▸ **What to work on**
[a] From the festival documentary reviews below, pull out verbatim the part that opens with the words containing "French filmmaker Agnès" and closes with "all things artistic.".
[b] Extend the festival documentary reviews that follow, picking up after their final sentence.

▸ **Source passage**
* * * * * * * * *

Indie rock singer-songwriter Elliott Smith, who died in 2003, is remembered in Nickolas Rossi's wistful biography Heaven Adores You, which had its world premiere at the festival. Produced by Smith's high-school friend Kevin Moyer, the film features previously unreleased tracks and interviews with Smith, who spent years making music in Portland, and battled depression and substance abuse. Rossi said his film was "not necessarily a biography, but a tribute, a gift to all the fans."

 

From Kevin Moyer's Heaven Adores You. Courtesy of San Francisco Film Society

 

Only the most dedicated pop music fan knows the name of talent manager Shep Gordon, but Gordon's address book is filled with names of celebrities who consider him a friend, from longtime client Alice Cooper to actor Michael Douglas, to celebrity chef Emeril Legasse. In Supermensch: The Legend of Shep Gordon, directed by comedian Mike Myers, many of them tell outrageous stories, and testify to what a mensch Gordon is. But it's Gordon himself who is the best raconteur. From tales of his wild youth as an occasional drug dealer and rock 'n' roll hustler, to sharing joint custody of a stray cat with neighbor Cary Grant, to making yak butter tea for the Dalai Lama, Gordon's stories are a delight. Fond, funny, gossipy and consistently entertaining, the film shows why, as Myers says in the film, "Shep is the nicest person I've ever met, hands down."

 

From Mike Myers' Supermensch: The Legend of Shep Gordon. Courtesy of San Francisco Film Society

 

French filmmaker Agnès Varda has had several careers, from photographer to New Wave icon to documentarian. At 85, she could be forgiven for resting on her laurels. Instead, she used invitations to retrospectives and awards ceremonies around to world to indulge her adventurous appetites for all kinds of art, documenting her travels in a five-part television series, Agnès Varda From Here to There. Like a Gallic Sister Wendy, Varda explores whatever form of art takes her fancy: Renaissance Madonna paintings and Brazilian superheroine totems; walking on a Paris street with a cartoon cat created by famously reclusive filmmaker and longtime friend Chris Marker; or dressing up as a potato to promote her own mixed-media installation, Potatotopia, at the Venice Biennale. Far from a dilettante, Varda is a knowledgeable and delightful guide to all things artistic.

* * * * * * * * *

▸ **Stored data**

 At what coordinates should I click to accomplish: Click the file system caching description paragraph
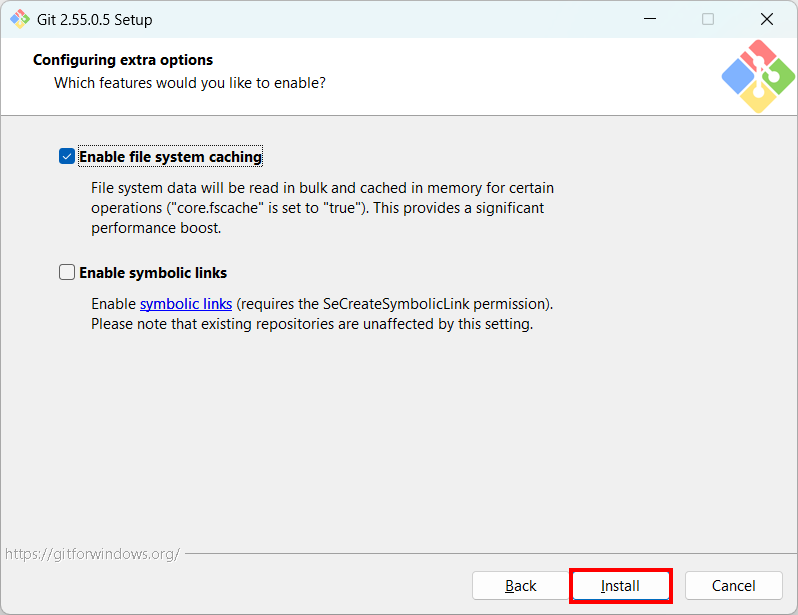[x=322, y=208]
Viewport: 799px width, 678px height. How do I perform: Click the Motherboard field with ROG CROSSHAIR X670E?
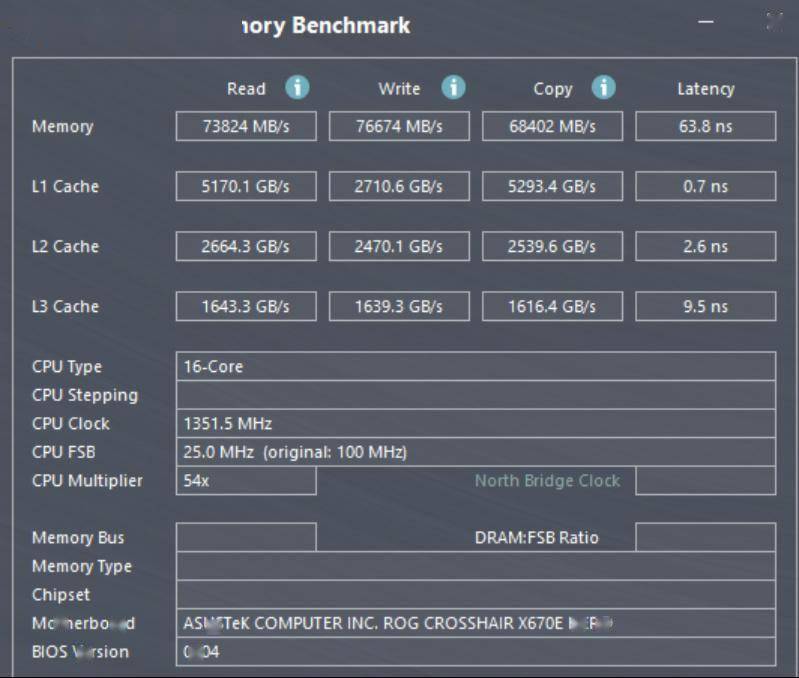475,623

* * * * * * * * *

▸ **Results in order**
[a]
French filmmaker Agnès Varda has had several careers, from photographer to New Wave icon to documentarian. At 85, she could be forgiven for resting on her laurels. Instead, she used invitations to retrospectives and awards ceremonies around to world to indulge her adventurous appetites for all kinds of art, documenting her travels in a five-part television series, Agnès Varda From Here to There. Like a Gallic Sister Wendy, Varda explores whatever form of art takes her fancy: Renaissance Madonna paintings and Brazilian superheroine totems; walking on a Paris street with a cartoon cat created by famously reclusive filmmaker and longtime friend Chris Marker; or dressing up as a potato to promote her own mixed-media installation, Potatotopia, at the Venice Biennale. Far from a dilettante, Varda is a knowledgeable and delightful guide to all things artistic.

[b]
In Julie Bertuccelli's School of Babel, the characters are a group of immigrant middle-school students from around the world living in Paris and spending a school year in a "reception class" to bring them up to speed so they can integrate into regular classes. The film shows the students' struggles in their own words and without narration, and their issues are about more than just learning a language and customs. A boy from South America refuses to speak French because he doesn't want to forget Spanish. A girl's devout Muslim family won't allow her to go on a school trip. Another must leave school when her family has to move to public housing in another city. With the help of a supportive teacher, the immigrant experience becomes a bonding one, and most of the students emerge confident and, ultimately, triumphant.

Another group of characters brings history to life in Stanley Nelson's Freedom Summer. In 1964, 700 college students, black and white, spent ten weeks in segregated Mississippi registering black voters. It was a perilous mission: three of the participants went missing early on, and were later found murdered. Now in their 60s and 70s, some of the participants share their stories, often moved to tears by memories of their naïveté, passion and terror. Nelson's superb use of archival material includes audio evidence of President Lyndon Johnson's casual racism in a conversation with FBI chief J. Edgar Hoover, as well as a look at fearless and fiery activist Fannie Lou Hamer in action. The film airs on PBS in June to mark the 50th anniversary of Freedom Summer.

Margarita Landazuri is co-editor and writer for the San Francisco Silent Film Festival and writes for the Turner Classic Movies website.